The bug was found by Google researcher Tavis Ormandy who wrote, in part, "It looked like that if an HTML page hosted behind Cloudflare had a specific combination of unbalanced tags, the proxy would intersperse pages of uninitialised memory into the output...
"My working theory was that this was related to their "ScrapeShield" feature which parses and obfuscates html - but because reverse proxies are shared between customers, it would affect *all* Cloudflare customers."
{loadposition sam08}Ormandy notified Cloudflare of the issue on 18 February. By 21 February, the company had fixed it and re-enabled automatic HTTPS rewrites, server-side excludes and email obfuscation. But cached data could still be around on the Web.
The data leak was caused by a bug in an HTML parser chain that is used to change Web pages as they progress through Cloudflare's edge servers.
Cloudflare chief technology officer John Graham-Cumming said insertion of the Google Analytics tag, rewriting of http:// to https://, excluding portions of a page from bad bots, obfuscating email addresses, and enabling Accelerated Mobile Pages were some of the changes made in Web pages as they passed through the edge servers.
He said the company had started using a new parser, cf-html, about a year ago, as it worked well with HTML5 and was faster and easier to maintain than the old one which was written using Ragel.
Both the parsers are NGINX modules which are compiled into Cloudflare's NGINX builds. NGINX is a Web server which can also be used as reverse proxy, load balancer and Web cache.
"These NGINX filter modules parse buffers (blocks of memory) containing HTML responses, make modifications as necessary, and pass the buffers onto the next filter," Graham-Cumming said, adding that the bug was not in Ragel itself, but rather in Cloudflare's use of Ragel.
"It turned out that the underlying bug that caused the memory leak had been present in our Ragel-based parser for many years but no memory was leaked because of the way the internal NGINX buffers were used," he said.
"Introducing cf-html subtly changed the buffering which enabled the leakage even though there were no problems in cf-html itself."
After Ormandy's write-up was published, some posters questioned him as to why, at the time of this bug, many people had to re-authenticate their Google accounts on their devices.
One asked: "Tavis, did any of this somehow cause the Google Account 'Action Required' alerts today? My Google G Suite audit logs show no security changes or activity at all, which is why I'm left speculating on the cause. The alert and account verification seems to have only happened on my mobile devices (not sure I understand the logic on why my desktop session wasn't terminated).

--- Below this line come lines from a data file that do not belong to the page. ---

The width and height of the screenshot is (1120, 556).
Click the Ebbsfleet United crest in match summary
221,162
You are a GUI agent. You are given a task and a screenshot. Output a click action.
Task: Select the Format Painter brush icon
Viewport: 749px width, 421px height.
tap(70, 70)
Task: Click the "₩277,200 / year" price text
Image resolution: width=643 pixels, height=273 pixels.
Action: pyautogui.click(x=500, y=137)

"This might all be a coincidence, but I figured I should confirm regardless. (Can't think of any reason why Cloudflare would have access to sensitive Google tokens, unless there's some impact in Google AMP ads via Firebolt I'm missing.)
Ormandy denied there was any connection, but after the third such query, he suddenly said: "I couldn't tell you, this is not the correct place to ask. This is not a discussion forum, I'm closing additional comments."